- _Task to carry out_
Rewrite everything from the line containing "The image size" down to the end of the items, multiplying each coordinate in the answers by 0.2 and rounding to a whole number, with halves going up. Keep all other text as it is, and leave out the pictures.

- _Data_
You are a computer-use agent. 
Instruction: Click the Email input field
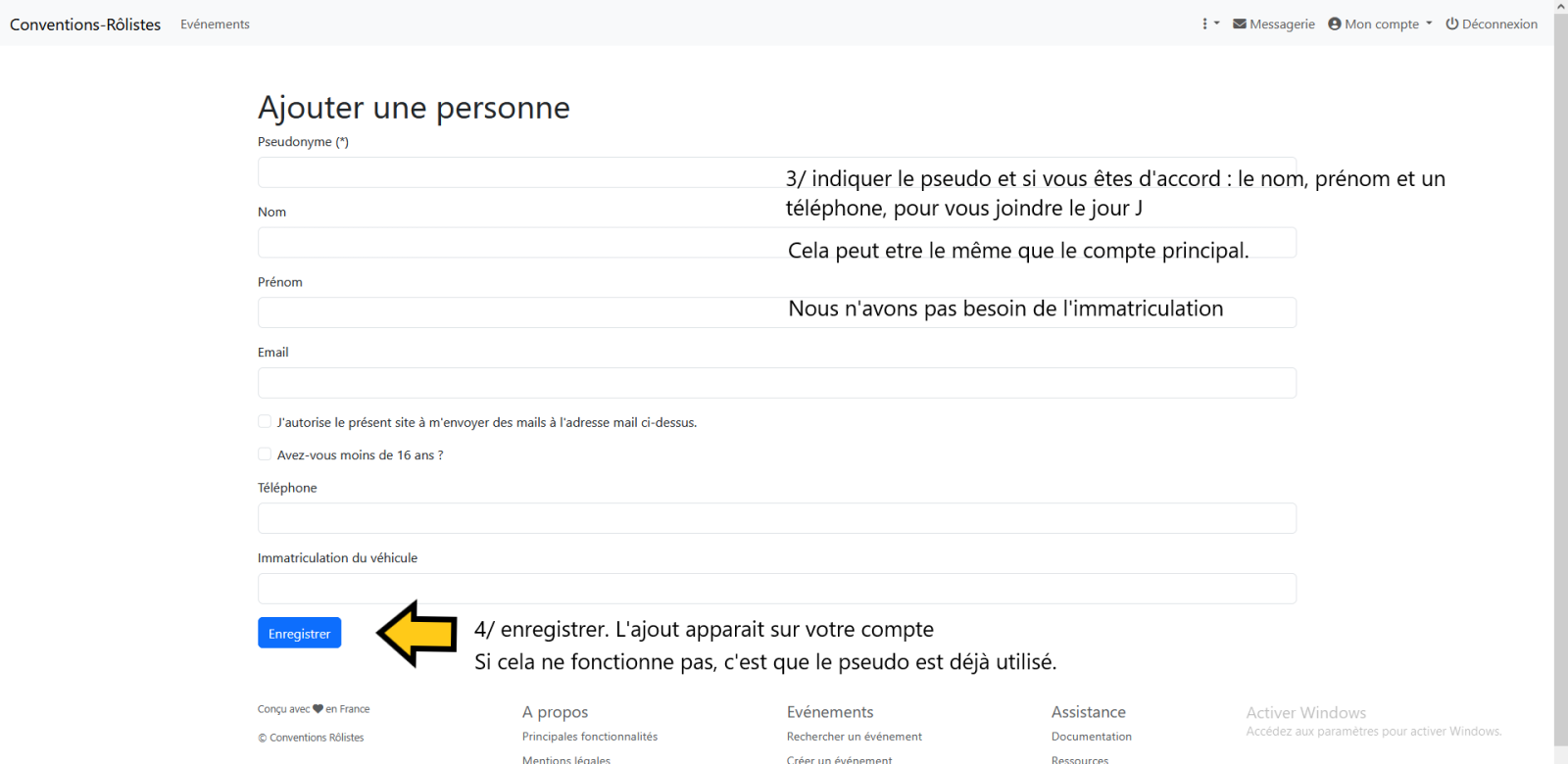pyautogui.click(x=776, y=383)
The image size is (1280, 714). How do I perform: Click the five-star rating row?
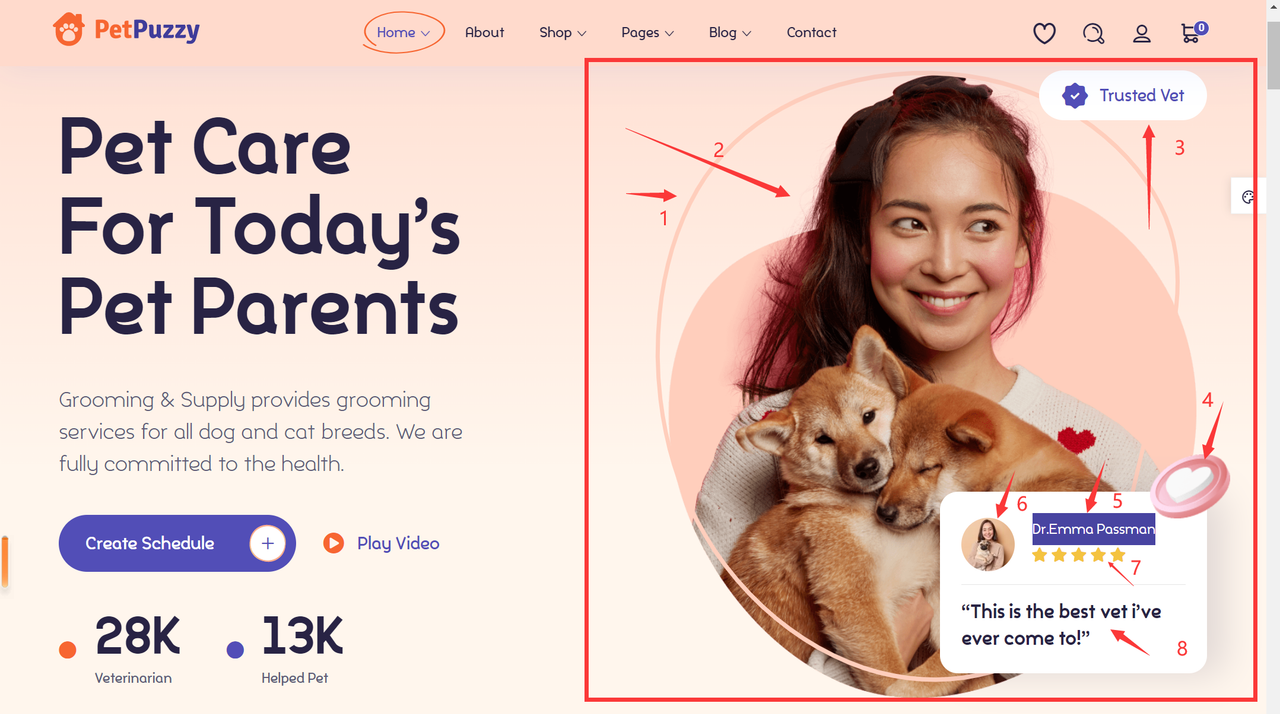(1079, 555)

- _The solution_
The image size is (1280, 714). How do I perform: Click the five-star rating row?
(216, 111)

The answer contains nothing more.